Imparare ad accettare i no.

Pubblicato giorno 21 novembre 2023 - Formazione, In home page

Il giorno dopo in cui in tutte le scuole d’Italia hanno rispettato un minuto di silenzio per ricordare la morte di Giulia per mano del presunto ex fidanzatino Filippo, pongo una breve riflessione tra le tante che ho letto e sentito.

Ben vengano le sollecitazioni ministeriali per riadattare e promuovere nell’ambito scolastico tutte quelle attenzioni educative che hanno a cuore il rispetto dell’altro, con l’inserimento di ore di educazione affettiva, che porta al rispetto delle persone, al di là delle scelte di genere o dei propri limiti. Ma qui c’è di più. Ciò che maggiormente accomuna le vittime di femminicidio è la volontà di sottrarsi, di staccarsi da una relazione non più desiderata.

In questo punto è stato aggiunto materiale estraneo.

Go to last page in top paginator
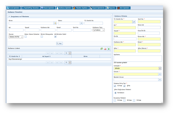The height and width of the screenshot is (114, 174). (61, 53)
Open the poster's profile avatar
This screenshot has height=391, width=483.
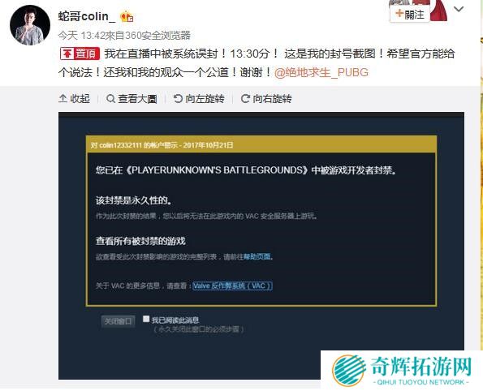click(x=30, y=25)
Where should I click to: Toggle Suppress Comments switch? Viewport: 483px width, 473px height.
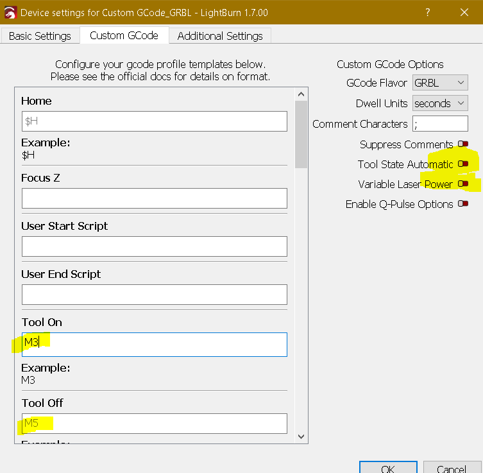click(x=462, y=144)

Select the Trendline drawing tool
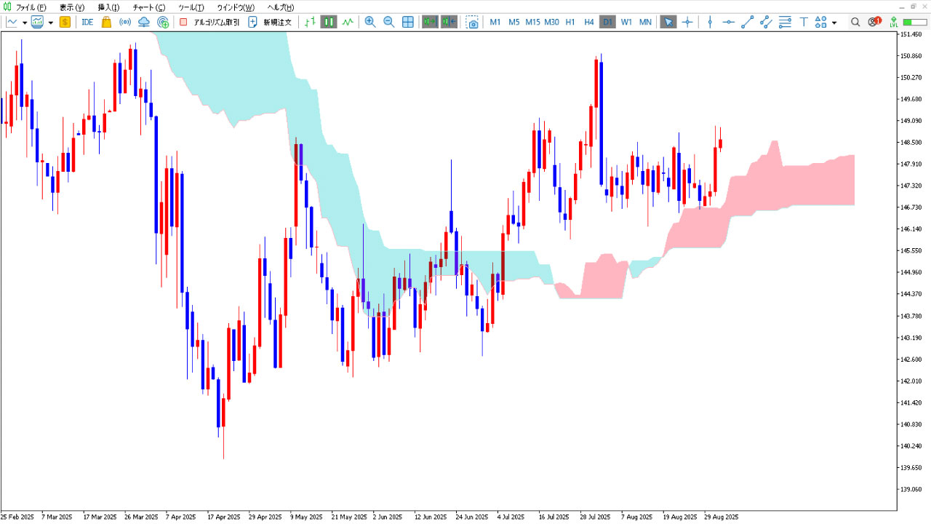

L’incapacità dell’uomo di accettare un no, che pare una sconfitta, e di una perdita di un rapporto senza il quale non ci si riconosce più. L’incapacità quindi di gestire una relazione che si conclude. Accettare i no dell’altro/a. E’ qualcosa che ci porta lontano nel tempo  nel considerare i primi no ricevuti nella prima infanzia e lungo tutto il percorso della vita.  Sono questi no, non accettati, che pongono fine ad ad un rapporto, divenuto insostenibile, che fanno paura, che inquietano e che scatenano reazioni, non solo immediate frutto di irascibilità, ma spesso premeditate.

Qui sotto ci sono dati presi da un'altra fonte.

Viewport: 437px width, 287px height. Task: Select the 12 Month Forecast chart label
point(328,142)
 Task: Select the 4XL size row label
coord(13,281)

Tutto questo rientra nel fatto educativo di cui si capisce bene la dimensione, ove la famiglia ha perso un suo ruolo e la sua caratteristica prioritaria. Ciò che abbiamo da sempre apprezzato, come era il mezzo televisivo che storicamente ha avuto un ruolo positivo nel rafforzare il senso dell’unità nazionale, con un linguaggio comune a tutta la popolazione, al di là delle distanze territoriali e culturali di ciascun territorio, ha perso la sua influenza.

Tutto ciò è veramente finito? Il dubbio ci viene da quando i diversi linguaggi di cui i tanti Social network sono portatori sono diventati espressione variopinta del pensiero di ciascuno, e mondi diversificati di comunicazione, dove chi non è iniziato, di fatto ne è escluso. Sempre più grande è la difficoltà di comunicare, di ascoltarsi e intendere, dove i genitori non comprendono più i figli, e tantomeno i figli verso i genitori. Amplificando a dismisura le modalità comunicative si sono forse impoverite le relazioni tra persone? Si sono persi forse gli interessi comuni tra giovani e adulti?

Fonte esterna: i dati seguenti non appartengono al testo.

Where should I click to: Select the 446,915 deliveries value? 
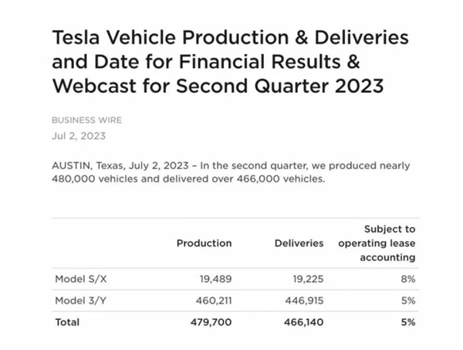(305, 301)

La mancanza di un vocabolario accessibile, non certo di istruzione sempre più ricca e  particolareggiata,  rende spesso inefficace il dialogo. Quanto inquieta non sta nel rapporto difficile tra la varie generazioni, cosa sempre avvenuta, ma soprattutto il rifugiarsi nel piccolo mondo, che ciascuno si crea, dove anche gli amici più intimi sono esclusi.

E se questa è una logica culturale del nostro tempo, in cui anche il rapporto con Dio pare essersi tradotto in un privato intimistico, lo spazio vivo dei rapporti comunitari ha subìto il suo contraccolpo, all’insegna di un perbenismo di facciata, dove il nuovo culto del successo e della propria immagine condizionano tutte le scelte.